Logo SpatialGrounding

Wanting Xu1, Lingbing Zeng1, Ran Cheng1, Lige Liu1, Tao Sun1
1Midea Group
Teaser

Abstract

We present SpatialGrounding, a novel multi-modal framework designed to ground high-level semantic concepts within geometrically precise 3D reconstructions of indoor environments, specifically for mobile robot spatial understanding. Our approach addresses critical challenges by fusing heterogeneous sensor data, integrating LDS SLAM 2D pose priors and 2D occupancy maps with deep learning-based visual matching from monocular image sequences.

The system's core establishes a high-fidelity geometric foundation by leveraging pose priors from SLAM to solve scale ambiguity and enforce global consistency. An intelligent image pair selection strategy, guided by the robot's 2D occupancy map, significantly reduces computational overhead. This spatially-constrained data is processed using MASt3R for robust feature matching and GLOMAP for global optimization. Subsequently, the framework achieves semantic grounding by employing FC-CLIP to lift 2D visual cues into dense 3D semantic fields. This yields key structured outputs, including high-density semantic point clouds and semantically-enriched Bird's-Eye View (BEV) maps that delineate the architectural layout.

Key contributions include: (1) A unified framework that fuses LDS SLAM 2D pose priors with visual reconstruction, solving scale ambiguity and improving geometric accuracy through spatial constraints from robot navigation data. (2) An intelligent image pair selection strategy guided by 2D occupancy maps, which significantly reduces computational overhead while maintaining reconstruction quality. (3) A pipeline from raw sensor data to semantic 3D understanding, incorporating MASt3R for feature matching, GLOMAP for global optimization, and FC-CLIP for semantic segmentation.

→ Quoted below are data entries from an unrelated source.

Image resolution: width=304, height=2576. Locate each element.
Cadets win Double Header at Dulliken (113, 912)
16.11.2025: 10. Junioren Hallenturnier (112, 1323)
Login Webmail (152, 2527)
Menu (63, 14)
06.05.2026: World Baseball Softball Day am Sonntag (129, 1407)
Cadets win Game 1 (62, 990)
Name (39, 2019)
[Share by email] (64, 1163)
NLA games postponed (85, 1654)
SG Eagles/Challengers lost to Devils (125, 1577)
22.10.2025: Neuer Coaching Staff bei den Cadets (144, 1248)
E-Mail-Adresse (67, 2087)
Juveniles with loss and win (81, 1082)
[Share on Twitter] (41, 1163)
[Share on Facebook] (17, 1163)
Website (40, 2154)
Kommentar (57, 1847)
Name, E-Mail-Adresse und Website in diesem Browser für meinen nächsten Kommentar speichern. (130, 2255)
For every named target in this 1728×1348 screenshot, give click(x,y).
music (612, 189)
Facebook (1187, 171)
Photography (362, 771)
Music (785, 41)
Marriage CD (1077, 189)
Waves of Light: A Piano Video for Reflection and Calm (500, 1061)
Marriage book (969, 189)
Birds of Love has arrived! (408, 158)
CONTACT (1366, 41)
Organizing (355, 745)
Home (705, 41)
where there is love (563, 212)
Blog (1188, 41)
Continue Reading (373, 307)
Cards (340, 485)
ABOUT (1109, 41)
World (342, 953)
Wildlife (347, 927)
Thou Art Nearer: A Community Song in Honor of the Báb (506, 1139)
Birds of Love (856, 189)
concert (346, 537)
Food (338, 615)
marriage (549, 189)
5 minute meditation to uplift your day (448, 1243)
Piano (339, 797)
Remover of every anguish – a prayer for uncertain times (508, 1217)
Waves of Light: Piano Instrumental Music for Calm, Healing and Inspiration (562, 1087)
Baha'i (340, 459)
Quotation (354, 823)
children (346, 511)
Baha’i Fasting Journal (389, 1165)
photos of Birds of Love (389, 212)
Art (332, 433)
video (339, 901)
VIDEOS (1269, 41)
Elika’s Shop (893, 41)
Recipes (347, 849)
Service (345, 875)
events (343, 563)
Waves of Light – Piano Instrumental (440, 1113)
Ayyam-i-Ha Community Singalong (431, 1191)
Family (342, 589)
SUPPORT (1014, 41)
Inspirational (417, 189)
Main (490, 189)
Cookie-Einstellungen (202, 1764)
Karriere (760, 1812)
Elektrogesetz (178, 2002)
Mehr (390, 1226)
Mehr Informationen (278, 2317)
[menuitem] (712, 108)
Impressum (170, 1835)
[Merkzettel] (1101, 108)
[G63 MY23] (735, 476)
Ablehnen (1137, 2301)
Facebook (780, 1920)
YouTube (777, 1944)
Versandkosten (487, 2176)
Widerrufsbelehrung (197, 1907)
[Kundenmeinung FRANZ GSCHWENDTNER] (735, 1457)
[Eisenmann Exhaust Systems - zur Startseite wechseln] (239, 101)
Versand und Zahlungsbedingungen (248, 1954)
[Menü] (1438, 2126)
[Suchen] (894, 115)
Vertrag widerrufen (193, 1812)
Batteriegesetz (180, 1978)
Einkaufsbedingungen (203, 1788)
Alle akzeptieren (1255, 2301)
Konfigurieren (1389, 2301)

The framework successfully generates semantically-labeled 3D point clouds, 2D bird's-eye-view maps, and 3D bounding boxes, providing comprehensive spatial understanding for mobile robot navigation and scene analysis. This work represents a significant advancement in bridging the gap between robotic perception and 3D scene understanding, with immediate applications in autonomous cleaning robots, indoor navigation, and spatial AI systems.